Thursday, 4 November 2021

Cross dressed Hamlet

A week or so ago to see a cross dressed Hamlet, held over from the first summer of the plague: tickets bought in June 2019 for August 2020. Don't usually book things that far in advance, but I got sent an advertisement, tickets were on sale and I must have thought it best to book while the going was good. With Cush Jumbo - best known to us for a supporting role in Vera - playing Hamlet. As it turned out, playing Hamlet as a prince, rather than as a princess.

So, train to Waterloo to open proceedings with a picnic on Waterloo Millennium Green, fairly quiet on this occasion. Including some art you could sit on and something called a rain garden, where we actually sat. A pleasant spot it was too.

The green is operated by the Bankside Open Spaces Trust, to be found at reference 3. Where I am told that there is a rain garden and that the idea is to get heavy rain into the ground, diverting it away from storm drains. While at reference 4 you are told a bit more about how this is done.

We thought that, had one some small boys in charge, they could be tasked with finding as many different kinds of beer bottle tops as they could manage. We managed half a dozen in the immediate vicinity of our picnic, so maybe a couple of dozen if you worked at it?

And at some point we scored the fake noticed at reference 2.

And so onto a busy Young Vic, with a fair bit of plague management in place - with the result that just one man of middle years declined to wear a mask in the auditorium, say three quarters full if you included upstairs. A much better result than the Wigmore Hall manage.

In the bar area outside the auditorium a hen party was getting under way, by the looks of it a hen party on the occasion of the wedding of one of the hens. We also had a lone cock, but a correspondent explained to me afterwards that these days it is quite normal and natural for gay friends of a bridal pair to chose whether they wanted to be stags or hens. This cock went as far as sporting the sash, but was otherwise in civvies, certainly not dress up in the way that the girls were.

I liked the set, not much more than three blocks, maybe four feet by three feet by eight feet high. Fairly limited movement but there were lighting effects. The snap above, the gravedigger scene, lifted from the Young Vic website, gives something of the idea. And while I think of it, the closing Fortinbras scene vanished the day we were there. Perhaps running time was a problem - but at least I have learned from the interesting editor's note provided in the programme that Hamlet is the longest play in the canon.

A modern dress production, but not one that particularly irritated on that account. But I don't like large plastic machine guns and I don't like duel scenes with daggers. Sword fighting was a serious business for gentlemen at the time the play was written: playwriters might get stabbed in brawls in taverns, but gentlemen learned to fight properly, with rapiers.

Some inappropriate tittering from the audience, who perhaps did not understand, for example, that dying at prayer got you a free pass to heaven, an important matter for someone with serious stuff on his charge sheet.

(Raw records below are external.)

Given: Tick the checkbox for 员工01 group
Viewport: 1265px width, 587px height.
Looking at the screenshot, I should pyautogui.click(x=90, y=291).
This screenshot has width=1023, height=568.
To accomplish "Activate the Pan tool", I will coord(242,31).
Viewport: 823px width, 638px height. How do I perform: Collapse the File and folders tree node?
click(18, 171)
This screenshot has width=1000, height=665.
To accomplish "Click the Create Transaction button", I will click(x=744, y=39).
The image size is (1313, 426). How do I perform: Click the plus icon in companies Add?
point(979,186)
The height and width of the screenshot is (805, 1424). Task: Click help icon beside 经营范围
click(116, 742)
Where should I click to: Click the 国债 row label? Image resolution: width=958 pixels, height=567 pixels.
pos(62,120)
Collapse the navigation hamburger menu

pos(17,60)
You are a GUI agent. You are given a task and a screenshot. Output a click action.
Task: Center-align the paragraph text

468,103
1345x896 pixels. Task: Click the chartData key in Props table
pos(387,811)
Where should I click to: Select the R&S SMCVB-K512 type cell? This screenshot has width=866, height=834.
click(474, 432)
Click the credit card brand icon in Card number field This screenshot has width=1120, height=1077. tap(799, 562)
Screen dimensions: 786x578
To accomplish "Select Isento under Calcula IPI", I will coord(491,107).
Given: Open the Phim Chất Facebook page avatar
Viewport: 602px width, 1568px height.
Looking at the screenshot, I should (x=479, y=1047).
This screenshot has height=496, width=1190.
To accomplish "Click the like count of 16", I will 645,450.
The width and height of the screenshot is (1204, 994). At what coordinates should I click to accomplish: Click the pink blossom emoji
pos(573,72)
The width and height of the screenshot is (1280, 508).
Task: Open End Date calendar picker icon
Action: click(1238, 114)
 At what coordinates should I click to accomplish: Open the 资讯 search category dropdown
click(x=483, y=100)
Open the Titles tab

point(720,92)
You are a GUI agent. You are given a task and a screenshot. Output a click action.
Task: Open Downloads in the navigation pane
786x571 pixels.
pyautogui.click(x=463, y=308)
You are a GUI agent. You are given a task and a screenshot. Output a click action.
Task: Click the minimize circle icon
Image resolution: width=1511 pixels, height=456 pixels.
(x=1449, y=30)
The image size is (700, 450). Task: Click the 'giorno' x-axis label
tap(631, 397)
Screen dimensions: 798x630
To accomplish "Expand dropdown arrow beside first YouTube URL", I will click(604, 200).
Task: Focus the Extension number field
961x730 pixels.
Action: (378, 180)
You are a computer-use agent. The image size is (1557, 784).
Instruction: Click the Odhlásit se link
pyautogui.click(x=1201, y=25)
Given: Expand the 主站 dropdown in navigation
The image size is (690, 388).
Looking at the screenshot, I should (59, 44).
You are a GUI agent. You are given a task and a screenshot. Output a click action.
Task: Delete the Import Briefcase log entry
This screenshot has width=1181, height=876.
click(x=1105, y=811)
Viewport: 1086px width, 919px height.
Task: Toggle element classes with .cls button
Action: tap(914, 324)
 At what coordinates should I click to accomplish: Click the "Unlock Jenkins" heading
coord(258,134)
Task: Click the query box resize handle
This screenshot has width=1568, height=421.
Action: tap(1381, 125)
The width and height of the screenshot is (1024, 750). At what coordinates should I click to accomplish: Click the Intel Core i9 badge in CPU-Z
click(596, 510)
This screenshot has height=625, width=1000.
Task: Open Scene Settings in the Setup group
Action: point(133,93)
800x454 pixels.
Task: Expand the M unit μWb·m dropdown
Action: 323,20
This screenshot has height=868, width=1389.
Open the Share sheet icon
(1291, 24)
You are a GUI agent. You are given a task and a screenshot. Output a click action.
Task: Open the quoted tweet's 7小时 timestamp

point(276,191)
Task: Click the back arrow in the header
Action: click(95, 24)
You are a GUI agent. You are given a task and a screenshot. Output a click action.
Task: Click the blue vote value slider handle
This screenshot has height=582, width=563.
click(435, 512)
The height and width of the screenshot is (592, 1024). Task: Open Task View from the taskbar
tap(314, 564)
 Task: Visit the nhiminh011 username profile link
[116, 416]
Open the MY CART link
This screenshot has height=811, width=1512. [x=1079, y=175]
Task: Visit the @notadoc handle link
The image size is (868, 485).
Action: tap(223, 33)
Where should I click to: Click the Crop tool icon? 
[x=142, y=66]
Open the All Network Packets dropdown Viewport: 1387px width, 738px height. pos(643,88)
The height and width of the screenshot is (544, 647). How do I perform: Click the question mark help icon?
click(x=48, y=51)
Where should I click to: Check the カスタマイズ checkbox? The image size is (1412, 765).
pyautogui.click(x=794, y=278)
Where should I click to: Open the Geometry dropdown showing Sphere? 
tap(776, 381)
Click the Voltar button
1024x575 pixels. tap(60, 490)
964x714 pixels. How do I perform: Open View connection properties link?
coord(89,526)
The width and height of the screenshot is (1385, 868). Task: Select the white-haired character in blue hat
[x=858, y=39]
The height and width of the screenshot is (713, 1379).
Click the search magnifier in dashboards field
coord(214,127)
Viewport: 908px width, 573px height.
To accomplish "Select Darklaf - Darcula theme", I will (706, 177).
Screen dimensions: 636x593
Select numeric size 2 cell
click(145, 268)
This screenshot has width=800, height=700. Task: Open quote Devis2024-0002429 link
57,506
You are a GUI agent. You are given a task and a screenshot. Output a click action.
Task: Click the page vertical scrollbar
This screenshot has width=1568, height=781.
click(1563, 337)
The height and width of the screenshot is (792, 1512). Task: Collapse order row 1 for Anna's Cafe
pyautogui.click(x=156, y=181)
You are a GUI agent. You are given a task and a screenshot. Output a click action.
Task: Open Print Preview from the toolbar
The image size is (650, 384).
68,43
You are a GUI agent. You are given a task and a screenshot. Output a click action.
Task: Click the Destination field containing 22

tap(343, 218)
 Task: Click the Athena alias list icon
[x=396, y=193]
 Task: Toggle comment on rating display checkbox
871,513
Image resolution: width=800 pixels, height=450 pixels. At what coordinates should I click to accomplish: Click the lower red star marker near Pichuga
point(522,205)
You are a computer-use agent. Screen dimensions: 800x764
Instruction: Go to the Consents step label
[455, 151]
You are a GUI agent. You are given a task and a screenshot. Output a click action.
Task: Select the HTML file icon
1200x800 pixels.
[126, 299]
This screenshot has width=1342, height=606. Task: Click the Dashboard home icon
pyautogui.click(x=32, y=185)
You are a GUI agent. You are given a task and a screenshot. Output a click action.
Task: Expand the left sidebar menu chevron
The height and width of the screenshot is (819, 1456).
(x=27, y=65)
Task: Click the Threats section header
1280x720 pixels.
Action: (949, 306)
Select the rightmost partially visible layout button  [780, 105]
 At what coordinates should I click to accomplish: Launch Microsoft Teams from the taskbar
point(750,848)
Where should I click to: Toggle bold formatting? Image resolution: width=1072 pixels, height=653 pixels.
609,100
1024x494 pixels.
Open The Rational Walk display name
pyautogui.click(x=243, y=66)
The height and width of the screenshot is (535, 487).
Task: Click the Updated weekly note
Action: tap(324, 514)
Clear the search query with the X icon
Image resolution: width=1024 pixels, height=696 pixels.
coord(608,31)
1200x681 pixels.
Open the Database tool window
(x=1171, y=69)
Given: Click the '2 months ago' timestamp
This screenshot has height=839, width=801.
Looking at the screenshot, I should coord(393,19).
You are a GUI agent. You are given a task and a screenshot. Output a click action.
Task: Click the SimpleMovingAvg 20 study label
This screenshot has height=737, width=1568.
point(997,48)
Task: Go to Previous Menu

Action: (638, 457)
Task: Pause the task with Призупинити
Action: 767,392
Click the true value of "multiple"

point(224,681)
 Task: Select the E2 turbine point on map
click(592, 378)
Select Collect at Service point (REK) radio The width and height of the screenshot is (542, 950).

From where I associate to the Carolingian noble practise of getting baptised very late in life: such an important & cleansing sacrament was not one to be wasted.

I thought the casting, which included a lot of people of colour, was rather mixed.

Adrian Dunbar, known to us from ITV3, possibly from his 1992 appearance in Morse (which we watched many years later), was a plausible king - but he was not a plausible murderous adulterer. Nor did he fit in very well with the rest of the cast.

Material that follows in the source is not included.